The document outlines best practices for deploying applications using cloud services, emphasizing the preference for IaaS. Key recommendations include proper server configurations, enforcing strong security protocols, and ensuring licensed software usage. The deployment process also mentions transitioning to continuous deployment for future products.

1. Production
Deployment
Shah Ali Newaj Topu

2. Premises
Now a days we do not host application in our
environment.
We choose from a number of cloud provider
and use services from them.

3. IaaS and PaaS
IaaS provides virtual machines. You can host
whatever you want.
PaaS provide a platform to upload your Web
Application and it takes care of it.
We mostly use IaaS.

4. Choosing Right Server
Always choose separate App and DB server. It
helps for load balancing.
App Server can have less RAM than DB server
DB Server should have more RAM.
A standard Startup project setup is 4GB App
Server and 8 GB DB Server

5. Server Credential
Set a very complex administrator Password for
the Server.
Check your password with an online checker.
A second user should be created for
deployment which will be given to the
Developer to deploy.

6. Software Licensing
No cracked/pirated software can be installed in
production such as pirated SQL Server.
All components should have proper license to
be used such as UI library.

7. Firewall
● All the ports of the application server should be closed
except 80(HTTP) ,443(HTTPS) and 3389 (RDS).
● All the port of the DB server should be blocked except
DB Port and RDS. DB Port should be allowed only from
Application Server.
● All RDS should be allowed only from our office network
IP.

8. Network Topology

9. Reverse Proxy
We should always push to have a reverse
proxy in front of the application server.
This allows the application server be hidden
from external world.

10. HTTPS
All application ever hosted by Selise should be accessible
only under HTTPS unless specifically stated otherwise. All
services (REST, WCF, Web Service) should also be hosted
in HTTPS.
A self signed certificate is good for initial testing. But a real
certificate must be purchased very soon.

11. Hosting Application
Application should be properly minified and use CDN
wherever possible.
Application should be hosted in the application server in a
way so that there is no real dependency with any specific
configuration of the server. It should not access any
specific drive/folder and should not use the hardcoded
IP/basepath of the server in any way.

12. Setting Up Database
● sa user of the DB server must have a complex
password.
● sa user cannot be used by the application server. Users
should be created for the application server in a way so
that it only has access to the right table.
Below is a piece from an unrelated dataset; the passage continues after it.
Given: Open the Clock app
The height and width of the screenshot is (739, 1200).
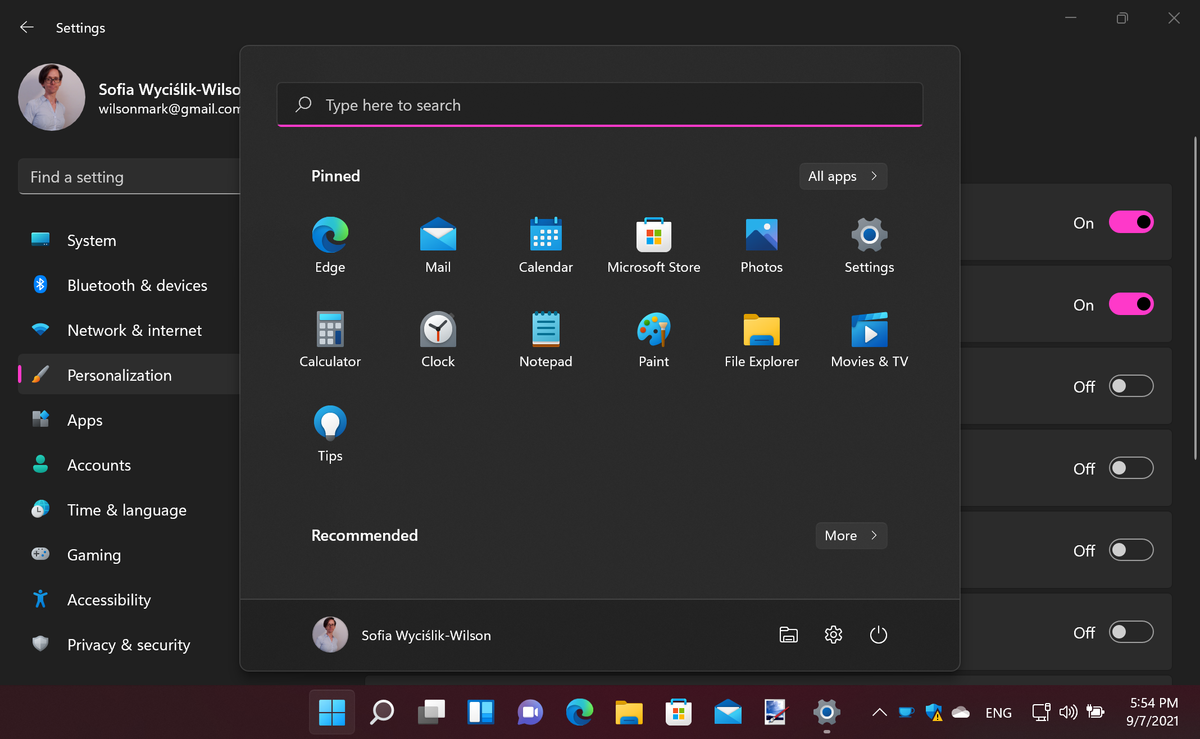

For example
application server never updates the lookup tables so
that user must not have write access to the lookup
tables.
● The Database must be setup using a script.

13. Load Balancing
Application must use database based session
management because in case of load
balancing inproc session will fail.

14. Distributed File System
No application should put/read files from the
local file system of the Application Server.
All file access should be done on a DFS such
as Amazon S3.

15. Selise Manual Deployment Process
Request For Server
Buy Server
Setup Network and Security
Deploy and Test
Verify Security and revoke access
Dev
Mgt
Sys
Dev
Sys

16. Continuous Deployment
We will introduce continuous deployment for
future products starting with Selise App Suite.